* _GOAL_
Reproduce the stretch of material from the line containing "392x303 pixels. How" through the line containing "Looking at the screenshot, I should 347,789.", with both of those lines included. Leave the pictures out of your answer.

* _DATA PROVIDED_
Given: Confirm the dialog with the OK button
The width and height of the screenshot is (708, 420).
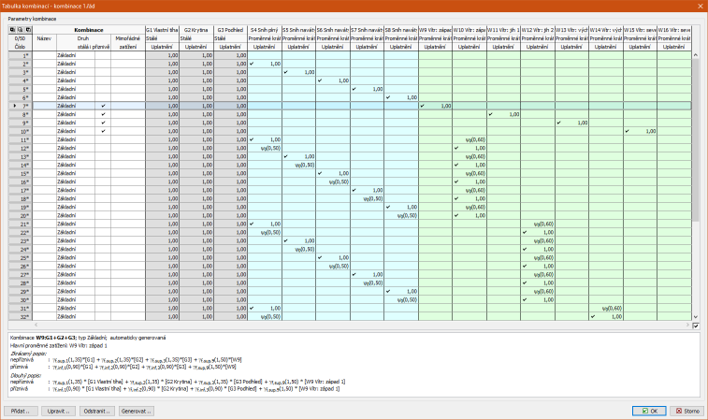Looking at the screenshot, I should 648,410.

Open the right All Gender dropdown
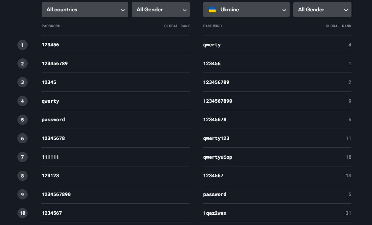pyautogui.click(x=322, y=10)
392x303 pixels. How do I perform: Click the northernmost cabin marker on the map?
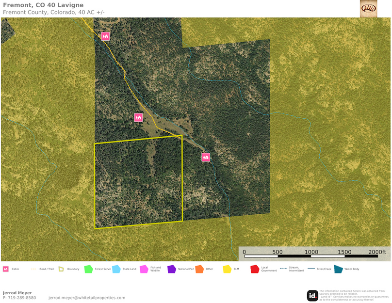(x=105, y=36)
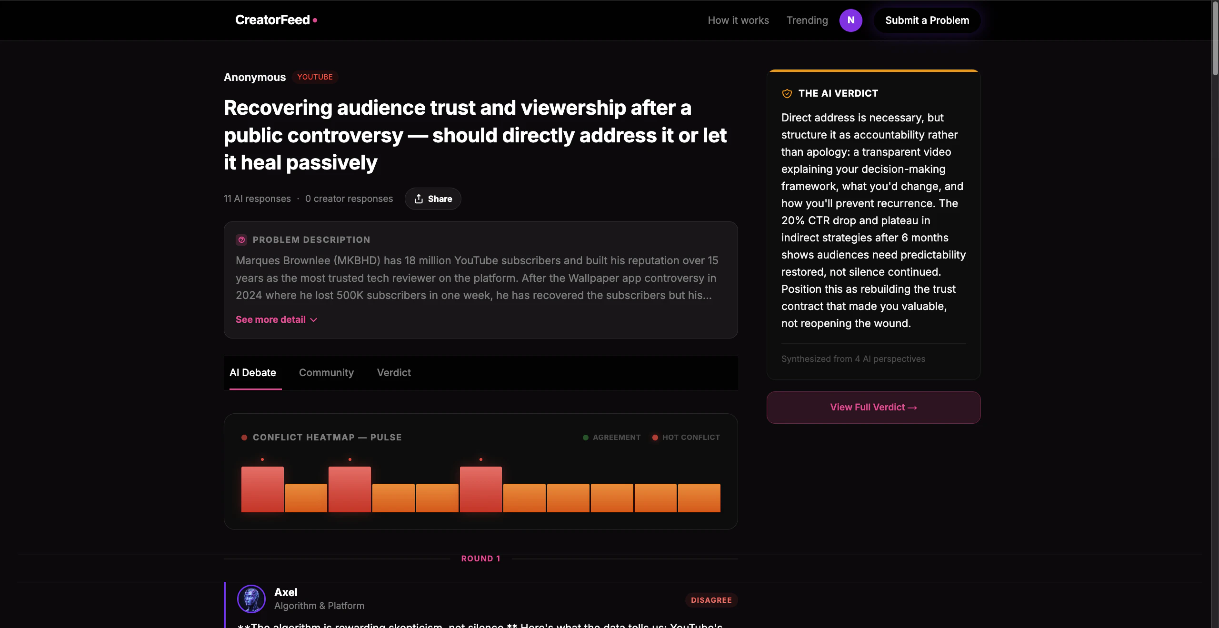This screenshot has height=628, width=1219.
Task: Click the YOUTUBE category badge
Action: click(315, 77)
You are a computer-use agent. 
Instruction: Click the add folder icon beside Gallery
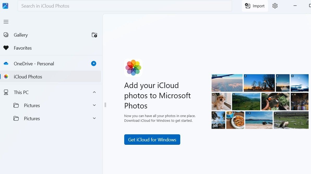(94, 35)
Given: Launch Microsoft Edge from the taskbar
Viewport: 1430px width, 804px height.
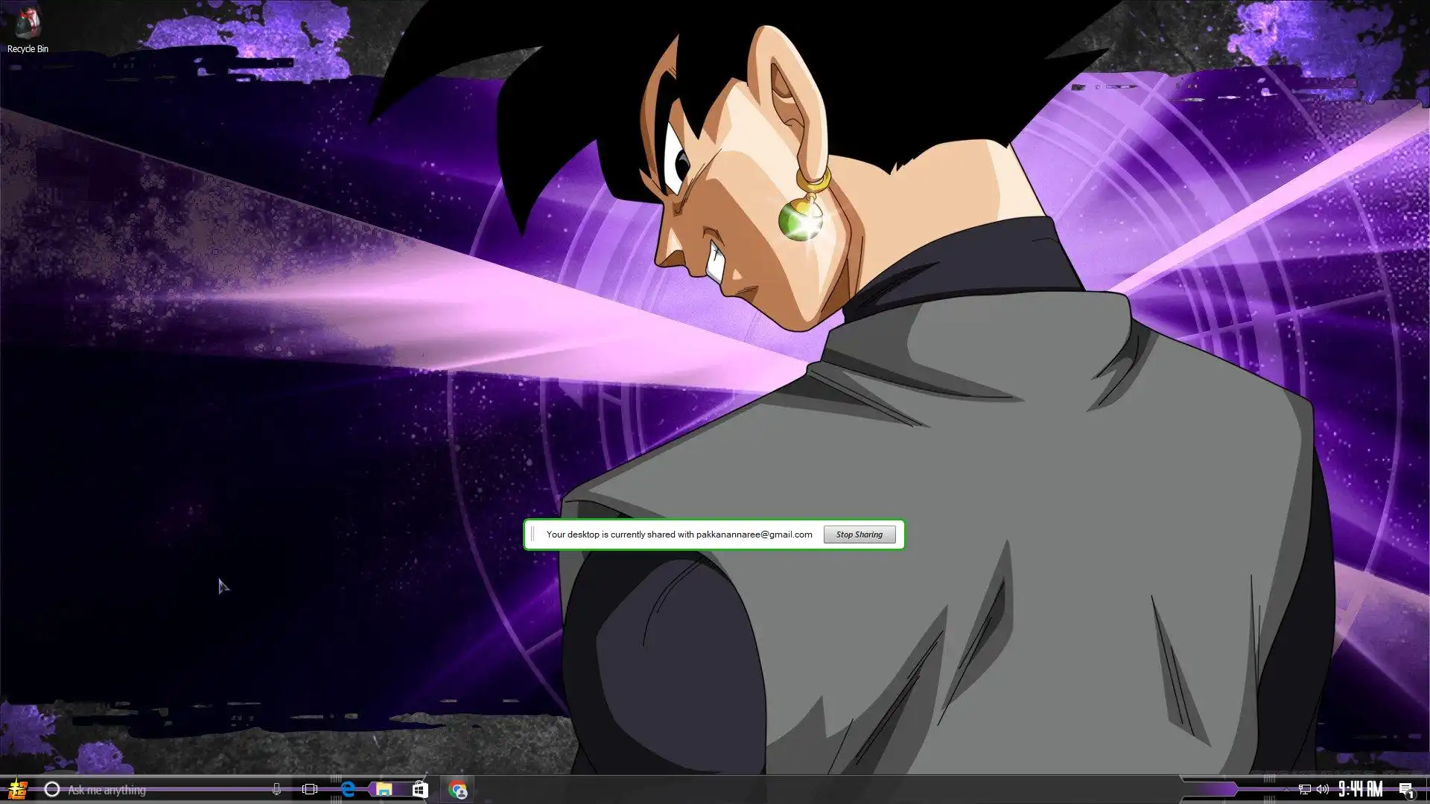Looking at the screenshot, I should 347,789.
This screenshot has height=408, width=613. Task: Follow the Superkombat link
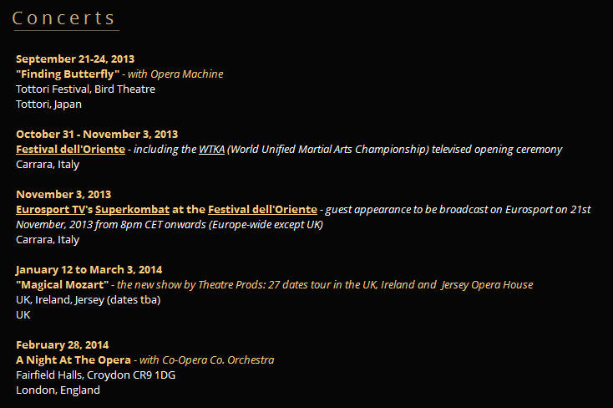133,210
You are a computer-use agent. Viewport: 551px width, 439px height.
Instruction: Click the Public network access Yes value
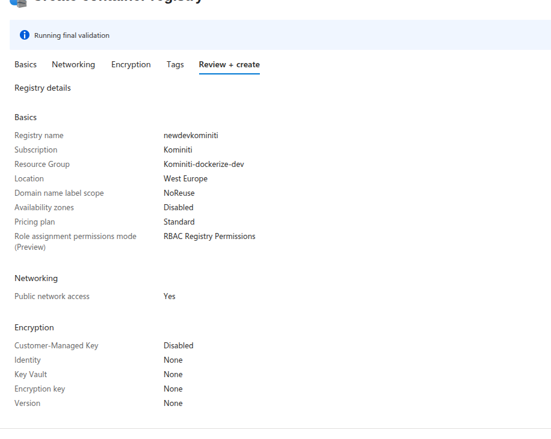coord(170,297)

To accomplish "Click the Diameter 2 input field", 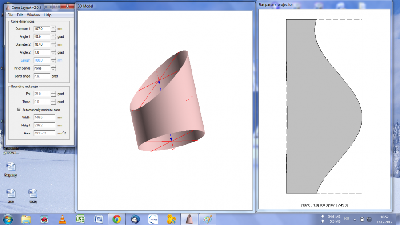I will pyautogui.click(x=42, y=44).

* _RESULT FOR THIS EXERCISE_
392x303 pixels. How do I perform: Click the northernmost cabin marker on the map?
(x=105, y=36)
This screenshot has height=628, width=1219.
Task: Click the YOUTUBE category badge
Action: click(315, 77)
You are a computer-use agent. 
Instruction: Click the add folder icon beside Gallery
(94, 35)
Given: Launch Microsoft Edge from the taskbar
Viewport: 1430px width, 804px height.
Looking at the screenshot, I should 347,789.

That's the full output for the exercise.